Although Scindia has asserted more affirmative defenses than the other original defendants, each has interposed certain defenses which are substantially the same. Each, for instance, asserts that at the time of the flood it had discharged the plaintiff's goods into the care and custody of the terminal operator, International Terminal Operating Company, Inc. ("International" herein) at the pier, and that any damage was not caused by any fault or breach of the ocean carrier's contract of carriage, but by acts beyond its control. In all three cases the defendant carrier has impleaded International as a third party defendant, claiming that if the plaintiff is entitled to recovery from the carrier, the latter has a right over against International based on the latter's breach of its obligation to furnish safe and suitable wharfage and terminal facilities for the storage of the goods.
Plaintiffs, whose counsel is the same in all three cases, have moved for an order of consolidation. This motion is opposed by defendants in the third action, Java Pacific Line, Inc., et al.
Rule 42(a), F.R.Civ.P. authorizes the Court to consolidate actions pending before the Court when they involve a common question of law or fact. The decision to consolidate such actions is within the discretion of the trial court. See Plough v. Baltimore & O.R.R. Co., 172 F.2d 396 (2d Cir.), cert. denied, 337 U.S. 940, 69 S. Ct. 1518, 93 L. Ed. 1745 (1949); Rando v. Luckenbach Steamship Co., Inc., 155 F. Supp. 220 (E.D.N.Y.1957). It must turn essentially on whether the common fact and law issues indicate that there would be a sufficient saving of time and effort on the part of the court and the parties to warrant a joint trial, when balanced against the inconvenience, delay or expense to the parties that might result from requiring each to attend trial of some issues in which it is not involved. In the present case it is true that proof of the original condition of each shipment, and the alleged damage to it, will be different for each party plaintiff; and there may be some different wrinkles in the arrangements between each shipper and carrier, and between each carrier and International. On the other hand, the evidence submitted indicates that the fundamental fact and law issues will be substantially similar, if not identical. The claims stem from the same flood on the same pier. It appears that each carrier will invoke substantially the same rights under standard bills of lading, and assert the same basic obligation against the same terminal operator.

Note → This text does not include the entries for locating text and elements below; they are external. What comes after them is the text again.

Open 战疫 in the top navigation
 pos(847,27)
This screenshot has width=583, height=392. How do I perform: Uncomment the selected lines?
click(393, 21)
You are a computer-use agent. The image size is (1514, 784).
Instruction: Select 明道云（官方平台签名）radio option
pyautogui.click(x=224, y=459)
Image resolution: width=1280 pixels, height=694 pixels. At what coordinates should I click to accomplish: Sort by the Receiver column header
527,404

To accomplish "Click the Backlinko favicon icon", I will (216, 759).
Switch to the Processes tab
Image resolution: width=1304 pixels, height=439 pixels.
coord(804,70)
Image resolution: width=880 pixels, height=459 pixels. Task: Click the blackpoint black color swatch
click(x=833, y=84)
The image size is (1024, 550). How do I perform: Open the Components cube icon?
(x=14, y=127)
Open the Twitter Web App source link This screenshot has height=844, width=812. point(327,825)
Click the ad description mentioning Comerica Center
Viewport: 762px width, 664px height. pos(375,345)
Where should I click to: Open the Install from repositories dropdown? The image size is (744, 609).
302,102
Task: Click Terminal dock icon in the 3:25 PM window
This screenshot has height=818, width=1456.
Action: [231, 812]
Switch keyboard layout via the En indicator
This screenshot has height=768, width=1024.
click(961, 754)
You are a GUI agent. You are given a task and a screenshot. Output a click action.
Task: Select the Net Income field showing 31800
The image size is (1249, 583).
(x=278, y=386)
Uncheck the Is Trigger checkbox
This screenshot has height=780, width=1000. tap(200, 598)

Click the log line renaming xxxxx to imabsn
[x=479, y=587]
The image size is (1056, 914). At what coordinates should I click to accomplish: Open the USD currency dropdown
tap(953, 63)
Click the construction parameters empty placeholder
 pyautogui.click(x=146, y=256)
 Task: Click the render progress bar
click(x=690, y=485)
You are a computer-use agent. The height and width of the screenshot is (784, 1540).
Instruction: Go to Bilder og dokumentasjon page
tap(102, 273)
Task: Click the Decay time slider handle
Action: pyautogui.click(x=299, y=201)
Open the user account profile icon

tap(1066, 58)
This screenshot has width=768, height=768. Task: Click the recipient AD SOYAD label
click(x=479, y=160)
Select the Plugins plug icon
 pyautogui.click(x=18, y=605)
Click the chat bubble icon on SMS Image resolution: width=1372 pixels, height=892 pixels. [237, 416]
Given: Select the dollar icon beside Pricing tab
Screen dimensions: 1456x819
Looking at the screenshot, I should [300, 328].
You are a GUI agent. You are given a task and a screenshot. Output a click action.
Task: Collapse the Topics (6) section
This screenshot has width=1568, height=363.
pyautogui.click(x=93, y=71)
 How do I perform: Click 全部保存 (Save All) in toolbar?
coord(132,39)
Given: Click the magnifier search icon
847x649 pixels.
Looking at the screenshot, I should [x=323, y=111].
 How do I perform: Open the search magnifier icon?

The total amount of the three claims is $17,653.60. The trial will be non-jury. Undoubtedly time and effort on the part of the court would be saved if the three claims in such a limited amount were consolidated and tried before one judge rather than have three separate trials, possibly before different judges.
Under all the circumstances, the substantial saving in time, effort and expense that would result from trial of the common questions of fact and law outweighs the slight hardship that might result to the defendant Java from being required to attend trial of some issues in which it is not involved. Since the trial will be non-jury, no prejudice could result to Java from any difference between its contracts and those of the other carriers involved.
In the exercise of its discretion the Court believes that the cases should be consolidated. The motion is granted.